Shares in GlaxoSmithKline (LON:GSK have fallen deep into the red in today’s session as the company reported that an advisory committee of the US Food and Drug Administration (FDA) had voted against the approval of the group’s asthma drug Nucala for the treatment of patients with chronic obstructive pulmonary disease (COPD). The news comes hot on the heels of the pharmco’s interim update yesterday.
As of 14:25 BST, GSK’s share price had given up 2.24 percent to 1,507.80p. The stock is underperforming the broader UK market, with the benchmark FTSE 100 index currently standing 0.03 percent in the red at 7,656.03 points.
GSK reports Nucala setback
GSK announced in a statement today that the FDA’s Pulmonary Allergy Drugs Advisory Committee had voted against the approval of the group’s mepolizumab drug, marketed as Nucala, as an add-on treatment to inhaled corticosteroid-based maintenance treatment for the reduction of exacerbations in patients with COPD guided by blood eosinophil counts. The committee concluded on the basis of data presented that the risk-benefit profile was not adequate to support approval.
Mepolizumab, which is already approved as an asthma treatment, is not currently approved for use in COPD anywhere in the world. Reuters noted in its coverage of the news that while the FDA is not obliged to follow the advice of its experts, it generally does.

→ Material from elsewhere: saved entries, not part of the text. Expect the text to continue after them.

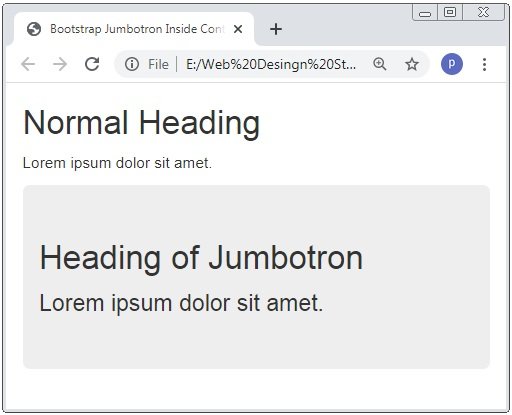Reload the current page
Viewport: 512px width, 415px height.
tap(92, 64)
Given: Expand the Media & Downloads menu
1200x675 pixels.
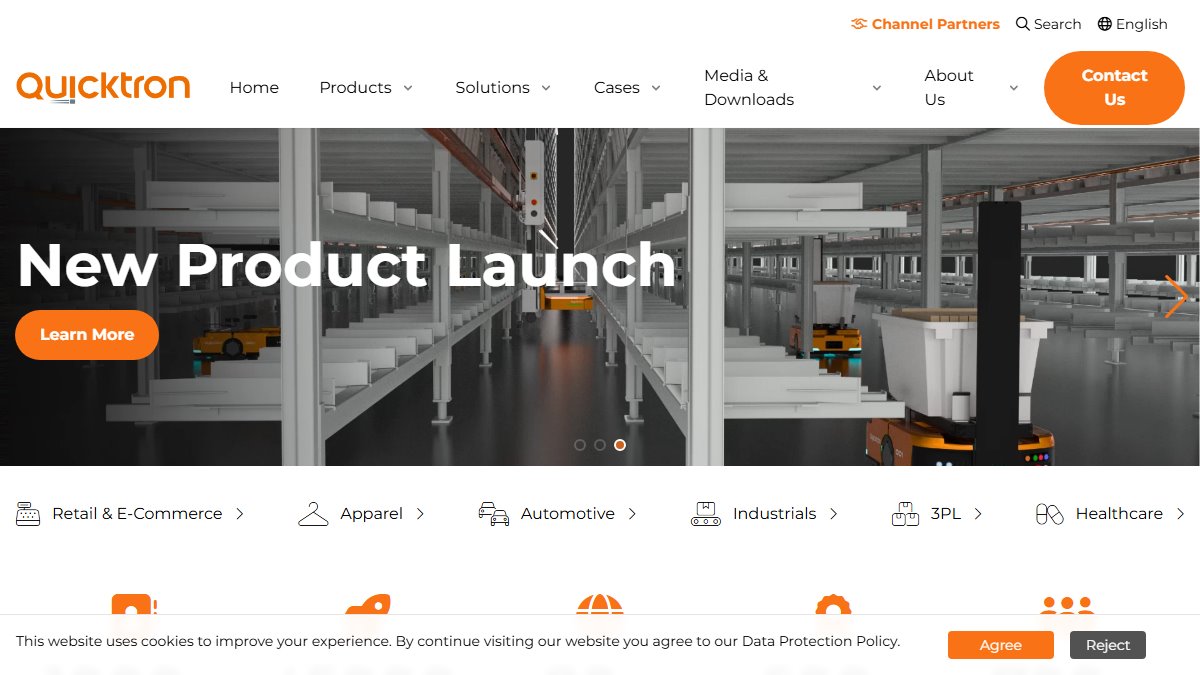Looking at the screenshot, I should point(793,88).
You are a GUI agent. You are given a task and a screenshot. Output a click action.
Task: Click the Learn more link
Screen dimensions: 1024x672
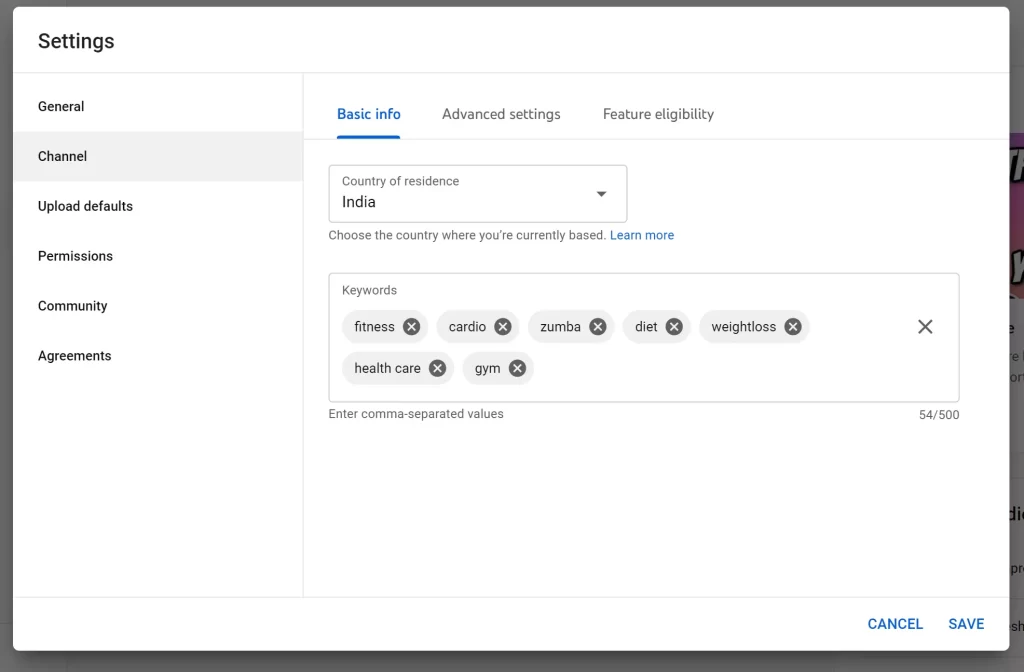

Analysts on blue-chip pharmco
Deutsche Bank reaffirmed GSK as a ‘hold’ today without specifying a price target on the shares, while Credit Suisse, which is ‘neutral’ on the blue-chip drugmaker, boosted its valuation on the stock from 1,450p to 1,600p. According to MarketBeat, the FTSE 100 group currently has a consensus ‘hold’ rating and an average price target of 1,586.90p.